─── Input for this task ───

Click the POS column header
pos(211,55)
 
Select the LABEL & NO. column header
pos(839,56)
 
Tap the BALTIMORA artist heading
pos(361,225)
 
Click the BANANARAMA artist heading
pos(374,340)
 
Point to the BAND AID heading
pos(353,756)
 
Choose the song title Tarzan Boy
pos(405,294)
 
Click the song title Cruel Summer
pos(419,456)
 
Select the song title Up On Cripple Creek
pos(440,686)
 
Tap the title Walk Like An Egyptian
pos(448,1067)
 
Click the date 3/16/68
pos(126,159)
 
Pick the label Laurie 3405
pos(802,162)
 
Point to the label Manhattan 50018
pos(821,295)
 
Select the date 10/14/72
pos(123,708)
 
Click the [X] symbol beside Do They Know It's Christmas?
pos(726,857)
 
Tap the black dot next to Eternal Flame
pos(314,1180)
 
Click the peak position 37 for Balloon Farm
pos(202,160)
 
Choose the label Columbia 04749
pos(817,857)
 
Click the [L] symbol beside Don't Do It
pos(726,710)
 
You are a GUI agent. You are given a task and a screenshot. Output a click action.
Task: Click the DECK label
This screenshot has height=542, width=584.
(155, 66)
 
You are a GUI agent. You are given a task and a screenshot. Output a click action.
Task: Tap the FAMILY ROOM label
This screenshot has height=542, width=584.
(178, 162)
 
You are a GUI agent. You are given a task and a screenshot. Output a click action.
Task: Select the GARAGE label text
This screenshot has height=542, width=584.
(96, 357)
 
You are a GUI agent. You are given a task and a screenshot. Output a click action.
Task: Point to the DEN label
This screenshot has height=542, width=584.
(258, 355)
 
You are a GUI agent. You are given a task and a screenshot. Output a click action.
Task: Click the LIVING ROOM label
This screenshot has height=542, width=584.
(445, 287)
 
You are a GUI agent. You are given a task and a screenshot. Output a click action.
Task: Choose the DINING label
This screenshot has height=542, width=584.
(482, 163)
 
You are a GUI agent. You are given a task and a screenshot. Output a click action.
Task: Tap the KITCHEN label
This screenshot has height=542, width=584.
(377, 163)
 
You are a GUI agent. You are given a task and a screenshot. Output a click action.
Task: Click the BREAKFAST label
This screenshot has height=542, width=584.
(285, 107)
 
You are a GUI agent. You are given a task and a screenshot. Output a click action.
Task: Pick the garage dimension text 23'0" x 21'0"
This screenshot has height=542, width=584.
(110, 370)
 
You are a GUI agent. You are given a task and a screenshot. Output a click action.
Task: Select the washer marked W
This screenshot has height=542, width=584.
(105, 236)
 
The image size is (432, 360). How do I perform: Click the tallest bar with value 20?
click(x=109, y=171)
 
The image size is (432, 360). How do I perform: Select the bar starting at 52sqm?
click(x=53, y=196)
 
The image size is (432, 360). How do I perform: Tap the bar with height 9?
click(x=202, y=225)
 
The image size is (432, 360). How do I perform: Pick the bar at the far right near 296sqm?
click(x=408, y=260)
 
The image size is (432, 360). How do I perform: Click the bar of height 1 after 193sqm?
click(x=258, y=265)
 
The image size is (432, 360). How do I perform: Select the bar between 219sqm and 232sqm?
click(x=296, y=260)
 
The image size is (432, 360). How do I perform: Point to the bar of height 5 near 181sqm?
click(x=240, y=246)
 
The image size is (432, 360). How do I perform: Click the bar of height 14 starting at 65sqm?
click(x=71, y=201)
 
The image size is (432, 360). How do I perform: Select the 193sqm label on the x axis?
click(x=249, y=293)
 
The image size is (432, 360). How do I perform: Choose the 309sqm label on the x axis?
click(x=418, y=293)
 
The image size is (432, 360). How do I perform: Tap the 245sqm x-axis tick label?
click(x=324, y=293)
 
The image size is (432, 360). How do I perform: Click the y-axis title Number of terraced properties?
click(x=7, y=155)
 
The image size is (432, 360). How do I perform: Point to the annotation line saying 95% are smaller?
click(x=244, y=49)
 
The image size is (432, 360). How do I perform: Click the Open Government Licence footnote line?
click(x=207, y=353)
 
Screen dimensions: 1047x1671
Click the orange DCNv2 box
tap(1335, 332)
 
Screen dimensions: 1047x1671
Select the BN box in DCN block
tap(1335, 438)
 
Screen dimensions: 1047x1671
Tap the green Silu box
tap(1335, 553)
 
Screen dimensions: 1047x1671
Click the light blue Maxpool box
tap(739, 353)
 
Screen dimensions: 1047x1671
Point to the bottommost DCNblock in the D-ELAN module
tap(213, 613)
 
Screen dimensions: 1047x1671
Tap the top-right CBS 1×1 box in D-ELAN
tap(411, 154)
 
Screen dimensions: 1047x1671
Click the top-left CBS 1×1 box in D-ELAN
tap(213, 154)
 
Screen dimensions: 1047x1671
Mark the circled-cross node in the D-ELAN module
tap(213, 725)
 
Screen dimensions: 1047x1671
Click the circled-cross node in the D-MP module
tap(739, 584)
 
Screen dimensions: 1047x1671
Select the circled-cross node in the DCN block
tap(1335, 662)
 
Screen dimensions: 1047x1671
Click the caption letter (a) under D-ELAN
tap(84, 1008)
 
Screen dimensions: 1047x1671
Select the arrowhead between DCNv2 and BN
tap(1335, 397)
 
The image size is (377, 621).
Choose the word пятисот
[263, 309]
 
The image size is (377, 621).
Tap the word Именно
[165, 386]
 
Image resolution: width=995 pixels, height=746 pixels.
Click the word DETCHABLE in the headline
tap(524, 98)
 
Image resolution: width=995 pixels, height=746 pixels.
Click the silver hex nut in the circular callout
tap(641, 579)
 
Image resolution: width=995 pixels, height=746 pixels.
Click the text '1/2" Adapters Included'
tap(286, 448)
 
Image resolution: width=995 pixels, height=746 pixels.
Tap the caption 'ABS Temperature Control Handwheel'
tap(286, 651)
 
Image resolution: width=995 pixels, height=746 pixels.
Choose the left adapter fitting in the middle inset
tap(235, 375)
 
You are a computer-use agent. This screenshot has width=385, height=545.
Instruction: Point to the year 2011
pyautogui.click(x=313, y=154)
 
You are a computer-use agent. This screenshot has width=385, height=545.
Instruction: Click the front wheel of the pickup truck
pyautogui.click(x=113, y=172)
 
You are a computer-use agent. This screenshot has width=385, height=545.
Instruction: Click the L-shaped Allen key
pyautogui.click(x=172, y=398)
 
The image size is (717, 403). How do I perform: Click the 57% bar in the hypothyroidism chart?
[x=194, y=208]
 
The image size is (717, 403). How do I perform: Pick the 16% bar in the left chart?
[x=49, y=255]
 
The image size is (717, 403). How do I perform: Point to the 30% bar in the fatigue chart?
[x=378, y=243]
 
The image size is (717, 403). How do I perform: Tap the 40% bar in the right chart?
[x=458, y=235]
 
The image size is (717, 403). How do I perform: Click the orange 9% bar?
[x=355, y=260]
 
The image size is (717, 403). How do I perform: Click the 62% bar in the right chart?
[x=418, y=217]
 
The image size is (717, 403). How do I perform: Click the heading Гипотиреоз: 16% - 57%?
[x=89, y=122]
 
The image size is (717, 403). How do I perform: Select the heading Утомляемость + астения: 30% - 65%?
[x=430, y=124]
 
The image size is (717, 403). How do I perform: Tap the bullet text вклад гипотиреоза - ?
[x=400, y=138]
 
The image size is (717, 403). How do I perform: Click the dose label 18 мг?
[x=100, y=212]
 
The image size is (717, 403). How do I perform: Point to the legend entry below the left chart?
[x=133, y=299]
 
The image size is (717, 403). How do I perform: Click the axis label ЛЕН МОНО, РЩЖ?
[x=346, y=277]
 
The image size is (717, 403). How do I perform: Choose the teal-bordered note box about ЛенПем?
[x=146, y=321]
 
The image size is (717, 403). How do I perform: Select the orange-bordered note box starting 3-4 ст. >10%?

───

Set problem.
Quote the entire listing above word for word, from the first line through the last.

Reply to the task.
Click the POS column header
pos(211,55)
 
Select the LABEL & NO. column header
pos(839,56)
 
Tap the BALTIMORA artist heading
pos(361,225)
 
Click the BANANARAMA artist heading
pos(374,340)
 
Point to the BAND AID heading
pos(353,756)
 
Choose the song title Tarzan Boy
pos(405,294)
 
Click the song title Cruel Summer
pos(419,456)
 
Select the song title Up On Cripple Creek
pos(440,686)
 
Tap the title Walk Like An Egyptian
pos(448,1067)
 
Click the date 3/16/68
pos(126,159)
 
Pick the label Laurie 3405
pos(802,162)
 
Point to the label Manhattan 50018
pos(821,295)
 
Select the date 10/14/72
pos(123,708)
 
Click the [X] symbol beside Do They Know It's Christmas?
pos(726,857)
 
Tap the black dot next to Eternal Flame
pos(314,1180)
 
Click the peak position 37 for Balloon Farm
pos(202,160)
 
Choose the label Columbia 04749
pos(817,857)
 
Click the [L] symbol beside Don't Do It
pos(726,710)
 
You are a GUI agent. You are given a task and a screenshot. Output a click action.
Task: Click the DECK label
This screenshot has height=542, width=584.
(155, 66)
 
You are a GUI agent. You are given a task and a screenshot. Output a click action.
Task: Tap the FAMILY ROOM label
This screenshot has height=542, width=584.
(178, 162)
 
You are a GUI agent. You are given a task and a screenshot. Output a click action.
Task: Select the GARAGE label text
This screenshot has height=542, width=584.
(96, 357)
 
You are a GUI agent. You are given a task and a screenshot. Output a click action.
Task: Point to the DEN label
This screenshot has height=542, width=584.
(258, 355)
 
You are a GUI agent. You are given a task and a screenshot. Output a click action.
Task: Click the LIVING ROOM label
This screenshot has height=542, width=584.
(445, 287)
 
You are a GUI agent. You are given a task and a screenshot. Output a click action.
Task: Choose the DINING label
This screenshot has height=542, width=584.
(482, 163)
 
You are a GUI agent. You are given a task and a screenshot. Output a click action.
Task: Tap the KITCHEN label
This screenshot has height=542, width=584.
(377, 163)
 
You are a GUI agent. You are given a task and a screenshot. Output a click action.
Task: Click the BREAKFAST label
This screenshot has height=542, width=584.
(285, 107)
 
You are a GUI agent. You are given a task and a screenshot. Output a click action.
Task: Pick the garage dimension text 23'0" x 21'0"
This screenshot has height=542, width=584.
(110, 370)
 
You are a GUI agent. You are given a task and a screenshot. Output a click action.
Task: Select the washer marked W
This screenshot has height=542, width=584.
(105, 236)
 
The image size is (432, 360). How do I perform: Click the tallest bar with value 20?
click(x=109, y=171)
 
The image size is (432, 360). How do I perform: Select the bar starting at 52sqm?
click(x=53, y=196)
 
The image size is (432, 360). How do I perform: Tap the bar with height 9?
click(x=202, y=225)
 
The image size is (432, 360). How do I perform: Pick the bar at the far right near 296sqm?
click(x=408, y=260)
 
The image size is (432, 360). How do I perform: Click the bar of height 1 after 193sqm?
click(x=258, y=265)
 
The image size is (432, 360). How do I perform: Select the bar between 219sqm and 232sqm?
click(x=296, y=260)
 
The image size is (432, 360). How do I perform: Point to the bar of height 5 near 181sqm?
click(x=240, y=246)
 
The image size is (432, 360). How do I perform: Click the bar of height 14 starting at 65sqm?
click(x=71, y=201)
 
The image size is (432, 360). How do I perform: Select the 193sqm label on the x axis?
click(x=249, y=293)
 
The image size is (432, 360). How do I perform: Choose the 309sqm label on the x axis?
click(x=418, y=293)
 
The image size is (432, 360). How do I perform: Tap the 245sqm x-axis tick label?
click(x=324, y=293)
 
The image size is (432, 360). How do I perform: Click the y-axis title Number of terraced properties?
click(x=7, y=155)
 
The image size is (432, 360). How do I perform: Point to the annotation line saying 95% are smaller?
click(x=244, y=49)
 
The image size is (432, 360). How do I perform: Click the Open Government Licence footnote line?
click(x=207, y=353)
 
Screen dimensions: 1047x1671
Click the orange DCNv2 box
tap(1335, 332)
 
Screen dimensions: 1047x1671
Select the BN box in DCN block
tap(1335, 438)
 
Screen dimensions: 1047x1671
Tap the green Silu box
tap(1335, 553)
 
Screen dimensions: 1047x1671
Click the light blue Maxpool box
tap(739, 353)
 
Screen dimensions: 1047x1671
Point to the bottommost DCNblock in the D-ELAN module
tap(213, 613)
 
Screen dimensions: 1047x1671
Tap the top-right CBS 1×1 box in D-ELAN
tap(411, 154)
 
Screen dimensions: 1047x1671
Click the top-left CBS 1×1 box in D-ELAN
tap(213, 154)
 
Screen dimensions: 1047x1671
Mark the circled-cross node in the D-ELAN module
tap(213, 725)
 
Screen dimensions: 1047x1671
Click the circled-cross node in the D-MP module
tap(739, 584)
 
Screen dimensions: 1047x1671
Select the circled-cross node in the DCN block
tap(1335, 662)
 
Screen dimensions: 1047x1671
Click the caption letter (a) under D-ELAN
tap(84, 1008)
 
Screen dimensions: 1047x1671
Select the arrowhead between DCNv2 and BN
tap(1335, 397)
 
The image size is (377, 621).
Choose the word пятисот
[263, 309]
 
The image size is (377, 621).
Tap the word Именно
[165, 386]
 
Image resolution: width=995 pixels, height=746 pixels.
Click the word DETCHABLE in the headline
tap(524, 98)
 
Image resolution: width=995 pixels, height=746 pixels.
Click the silver hex nut in the circular callout
tap(641, 579)
 
Image resolution: width=995 pixels, height=746 pixels.
Click the text '1/2" Adapters Included'
tap(286, 448)
 
Image resolution: width=995 pixels, height=746 pixels.
Tap the caption 'ABS Temperature Control Handwheel'
tap(286, 651)
 
Image resolution: width=995 pixels, height=746 pixels.
Choose the left adapter fitting in the middle inset
tap(235, 375)
 
You are a computer-use agent. This screenshot has width=385, height=545.
Instruction: Point to the year 2011
pyautogui.click(x=313, y=154)
 
You are a computer-use agent. This screenshot has width=385, height=545.
Instruction: Click the front wheel of the pickup truck
pyautogui.click(x=113, y=172)
 
You are a computer-use agent. This screenshot has width=385, height=545.
Instruction: Click the L-shaped Allen key
pyautogui.click(x=172, y=398)
 
The image size is (717, 403). How do I perform: Click the 57% bar in the hypothyroidism chart?
[x=194, y=208]
 
The image size is (717, 403). How do I perform: Pick the 16% bar in the left chart?
[x=49, y=255]
 
The image size is (717, 403). How do I perform: Point to the 30% bar in the fatigue chart?
[x=378, y=243]
 
The image size is (717, 403). How do I perform: Tap the 40% bar in the right chart?
[x=458, y=235]
 
The image size is (717, 403). How do I perform: Click the orange 9% bar?
[x=355, y=260]
 
The image size is (717, 403). How do I perform: Click the 62% bar in the right chart?
[x=418, y=217]
 
The image size is (717, 403). How do I perform: Click the heading Гипотиреоз: 16% - 57%?
[x=89, y=122]
 
The image size is (717, 403). How do I perform: Select the heading Утомляемость + астения: 30% - 65%?
[x=430, y=124]
 
The image size is (717, 403). How do I perform: Tap the bullet text вклад гипотиреоза - ?
[x=400, y=138]
 
The image size is (717, 403). How do I perform: Click the dose label 18 мг?
[x=100, y=212]
 
The image size is (717, 403). How do I perform: Point to the legend entry below the left chart?
[x=133, y=299]
 
The image size is (717, 403). How do I perform: Click the axis label ЛЕН МОНО, РЩЖ?
[x=346, y=277]
 
The image size is (717, 403). How do I perform: Choose the teal-bordered note box about ЛенПем?
[x=146, y=321]
 
The image size is (717, 403). How do I perform: Select the orange-bordered note box starting 3-4 ст. >10%?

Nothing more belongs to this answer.